OGDEN - The faithful kneel in a small room on the east side of Saint Joseph Catholic Church, sometimes singly, sometimes in pairs or small groups. They can be found in that circular room at all times, determined to keep watch from sun up to sun down and through the night, maintaining perpetual adoration of the Blessed Sacrament.
While various parishes in the Catholic Diocese of Salt Lake City undertake adoration for certain periods, the new chapel in Ogden is the first to be dedicated to perpetual adoration. Until last Friday, Utah was the only state in the union without at least one such chapel.
Establishing perpetual adoration was a challenge, said Joan Opheikens, a St. Joseph parishioner and co-captain of the team that undertook the effort. Each week they need 168 people to cover one-hour shifts 24 hours each day. Three hundred fifty people have signed up, but the goal is to have two people on each shift, so "it's not exactly where we want to be yet."
The idea for perpetual adoration at the parish started several years ago with parishioner Sue Taylor, said Fr. Kenneth Vialpando, pastor of St. Joseph, but the first efforts at establishing the practice failed. However, on March 19 - the solemnity of the parish's patron saint - the chapel opened.

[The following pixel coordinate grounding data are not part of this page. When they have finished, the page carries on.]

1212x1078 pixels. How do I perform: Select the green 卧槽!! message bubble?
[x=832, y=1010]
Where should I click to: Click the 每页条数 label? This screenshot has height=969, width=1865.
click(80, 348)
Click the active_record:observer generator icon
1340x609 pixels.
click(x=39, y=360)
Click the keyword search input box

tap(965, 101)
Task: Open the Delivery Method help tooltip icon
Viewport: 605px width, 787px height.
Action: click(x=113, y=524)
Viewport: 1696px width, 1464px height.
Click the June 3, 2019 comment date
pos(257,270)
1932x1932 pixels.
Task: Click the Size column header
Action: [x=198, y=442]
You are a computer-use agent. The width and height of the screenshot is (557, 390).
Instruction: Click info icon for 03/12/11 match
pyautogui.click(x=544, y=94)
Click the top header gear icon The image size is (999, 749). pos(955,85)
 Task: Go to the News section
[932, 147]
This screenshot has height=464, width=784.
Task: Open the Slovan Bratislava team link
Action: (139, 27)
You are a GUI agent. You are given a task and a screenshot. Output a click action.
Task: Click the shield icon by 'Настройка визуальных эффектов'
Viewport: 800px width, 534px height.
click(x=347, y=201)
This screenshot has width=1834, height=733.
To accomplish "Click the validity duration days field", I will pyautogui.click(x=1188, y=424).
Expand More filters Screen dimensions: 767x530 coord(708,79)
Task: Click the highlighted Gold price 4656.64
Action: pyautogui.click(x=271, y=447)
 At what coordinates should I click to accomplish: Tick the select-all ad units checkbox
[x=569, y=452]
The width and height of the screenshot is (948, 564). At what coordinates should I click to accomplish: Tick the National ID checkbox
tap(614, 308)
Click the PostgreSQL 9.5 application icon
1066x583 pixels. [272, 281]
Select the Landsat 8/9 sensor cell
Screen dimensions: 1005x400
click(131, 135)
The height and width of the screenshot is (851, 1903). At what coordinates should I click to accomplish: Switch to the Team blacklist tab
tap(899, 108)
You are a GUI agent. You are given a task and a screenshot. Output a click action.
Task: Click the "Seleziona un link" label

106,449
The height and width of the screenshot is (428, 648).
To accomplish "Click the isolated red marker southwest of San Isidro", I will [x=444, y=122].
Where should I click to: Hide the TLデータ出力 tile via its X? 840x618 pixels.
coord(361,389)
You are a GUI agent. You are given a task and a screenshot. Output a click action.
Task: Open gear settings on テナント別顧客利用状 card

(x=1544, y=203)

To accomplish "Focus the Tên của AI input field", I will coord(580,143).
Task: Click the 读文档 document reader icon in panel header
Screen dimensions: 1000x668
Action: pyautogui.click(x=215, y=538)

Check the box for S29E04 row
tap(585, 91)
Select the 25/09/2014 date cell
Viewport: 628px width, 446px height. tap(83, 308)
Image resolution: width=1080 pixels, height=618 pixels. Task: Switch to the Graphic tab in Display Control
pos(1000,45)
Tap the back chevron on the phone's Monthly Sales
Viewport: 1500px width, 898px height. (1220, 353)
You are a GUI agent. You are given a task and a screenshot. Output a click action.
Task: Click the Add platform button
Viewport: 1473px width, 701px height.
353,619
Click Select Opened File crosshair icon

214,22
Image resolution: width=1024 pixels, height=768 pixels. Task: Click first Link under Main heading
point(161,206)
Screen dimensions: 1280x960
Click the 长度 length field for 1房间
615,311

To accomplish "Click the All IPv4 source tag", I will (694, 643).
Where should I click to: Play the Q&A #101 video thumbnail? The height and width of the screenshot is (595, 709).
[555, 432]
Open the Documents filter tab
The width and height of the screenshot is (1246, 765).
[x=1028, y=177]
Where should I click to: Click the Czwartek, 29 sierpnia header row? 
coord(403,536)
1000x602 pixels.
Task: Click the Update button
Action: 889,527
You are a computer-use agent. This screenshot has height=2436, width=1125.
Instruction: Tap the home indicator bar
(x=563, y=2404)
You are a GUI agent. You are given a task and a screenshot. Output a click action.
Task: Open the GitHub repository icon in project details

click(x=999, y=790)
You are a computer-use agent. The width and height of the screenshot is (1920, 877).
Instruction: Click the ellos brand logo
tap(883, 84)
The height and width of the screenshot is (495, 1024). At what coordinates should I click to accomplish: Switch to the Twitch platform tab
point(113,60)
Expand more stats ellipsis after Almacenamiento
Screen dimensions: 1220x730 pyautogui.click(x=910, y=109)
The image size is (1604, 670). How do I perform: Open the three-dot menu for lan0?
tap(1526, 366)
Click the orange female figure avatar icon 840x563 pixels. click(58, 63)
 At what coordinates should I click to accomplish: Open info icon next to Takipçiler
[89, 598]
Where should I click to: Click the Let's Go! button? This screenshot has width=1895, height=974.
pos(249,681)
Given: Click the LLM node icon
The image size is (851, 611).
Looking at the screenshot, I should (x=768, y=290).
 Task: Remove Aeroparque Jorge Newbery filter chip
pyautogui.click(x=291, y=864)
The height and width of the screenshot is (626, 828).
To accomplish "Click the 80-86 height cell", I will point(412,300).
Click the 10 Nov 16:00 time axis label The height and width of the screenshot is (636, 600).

The date was particularly appropriate, Fr. Ken said, because St. Joseph has the honorary title of Adorer of Adorers. After the angel visited Joseph and told him to take Mary into his home because she had conceived by the Holy Spirit, "from that point on Joseph began his perpetual adoration," Fr. Ken said in his homily during the Mass celebrating both the feast day and the opening of the chapel. "May we, like St. Joseph, know the meaning of keeping watch with Christ, standing guard by Christ ... by adoring and worshiping him in the presence of the Blessed Sacrament, not only one hour on the weekend, but 24 hours a day, seven days a week."
The perpetual adoration is a way for the parish to unite, Fr. Ken said. "It's a combined effort from both communities, the English and the Spanish speaking." With six weekend Masses, three in each language, "it's hard for us to come together, not because there's any animosity but because of the language, and so it's a way for us to pray together in silence, being united with the body and blood of Christ."
The chapel contains kneelers crafted and donated by parishioner Keith Norrell; the altar was made by Deacon Tom Tosti of Saint Mary of the Assumption in Park City.
Despite the obstacles to establishing perpetual adoration, blessings such as strengthened marriages, increased vocations and reduced crime rate make it worthwhile, said Jesse Ricardez, the other team co-captain. "The things of God never come easy ... [but] 24/7 perpetual adoration, I think, is going to be tremendous blessings for the whole diocese, not just our church."